Ni el carburante base ni los impuestos varían apenas entre ambas. La diferencia está en el margen comercial: una low cost ahorra en personal, servicios y aditivos (autoservicio), mientras una marca integrada como Repsol suma una red amplia, atención y aditivos propios.
La primera idea que conviene desmontar es que en una low cost "echen peor combustible". En la práctica, el carburante base cumple la misma normativa de calidad (las normas europeas de calidad, como la EN 228 para gasolina o la EN 590 para diésel) y a menudo sale de las mismas refinerías y terminales logísticas. Además, los impuestos que pagas —el Impuesto sobre Hidrocarburos, que es un importe fijo en céntimos por litro, y el IVA del 21%— son idénticos en las dos. Por eso la diferencia no está ni en el producto ni en los impuestos.
La diferencia real está en el margen comercial y en la estructura de costes de cada estación. Son dos modelos de negocio distintos que venden un producto casi igual a precios distintos:
- Marca integrada (Repsol, Cepsa, BP...): red muy amplia que incluye estaciones rurales y de autopista poco rentables, atención asistida, tienda, más horario, programas de fidelización y aditivos detergentes propios que añaden al carburante base. Toda esa estructura encarece la operación y se refleja en el precio del litro.
- Low cost, marca blanca o sin bandera: suelen funcionar en autoservicio (sin personal en pista o con el mínimo), con pocos servicios extra y menos coste de estructura. Trabajan con menos margen por litro y lo compensan con volumen. Venden el carburante base que cumple la norma, por lo general sin los aditivos de marca.

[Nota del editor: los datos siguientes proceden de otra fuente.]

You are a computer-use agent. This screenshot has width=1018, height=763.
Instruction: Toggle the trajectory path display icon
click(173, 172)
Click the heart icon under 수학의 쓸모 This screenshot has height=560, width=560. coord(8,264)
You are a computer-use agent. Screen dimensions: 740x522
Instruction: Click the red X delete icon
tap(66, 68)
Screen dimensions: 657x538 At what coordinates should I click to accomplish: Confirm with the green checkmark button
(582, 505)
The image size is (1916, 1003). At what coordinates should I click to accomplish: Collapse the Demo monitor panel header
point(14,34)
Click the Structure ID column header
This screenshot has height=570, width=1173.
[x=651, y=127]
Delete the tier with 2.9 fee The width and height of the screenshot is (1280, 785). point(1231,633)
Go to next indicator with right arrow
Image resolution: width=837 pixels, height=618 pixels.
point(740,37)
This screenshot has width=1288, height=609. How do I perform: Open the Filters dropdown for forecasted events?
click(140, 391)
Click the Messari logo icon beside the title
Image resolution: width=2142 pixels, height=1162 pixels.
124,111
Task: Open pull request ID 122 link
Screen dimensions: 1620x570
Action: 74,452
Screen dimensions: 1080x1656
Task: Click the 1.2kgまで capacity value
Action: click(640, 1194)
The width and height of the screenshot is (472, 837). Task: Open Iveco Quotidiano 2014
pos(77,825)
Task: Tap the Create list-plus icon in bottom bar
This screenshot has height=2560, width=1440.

Ninguna de las dos es ilegal ni peligrosa: ambas venden combustible homologado. La ventaja de una marca integrada está en los aditivos, la atención y una red que encuentras en cualquier sitio; la de la low cost, en el precio. Para el uso diario de un coche moderno, la elección es más de conveniencia y bolsillo que de mecánica.
Como la diferencia se concentra en el margen, puede cambiar bastante de un día a otro y de una zona a otra. Antes de repostar, compara el precio de hoy de las estaciones cercanas: a veces una marca en oferta o con descuento de fidelización se acerca a una low cost.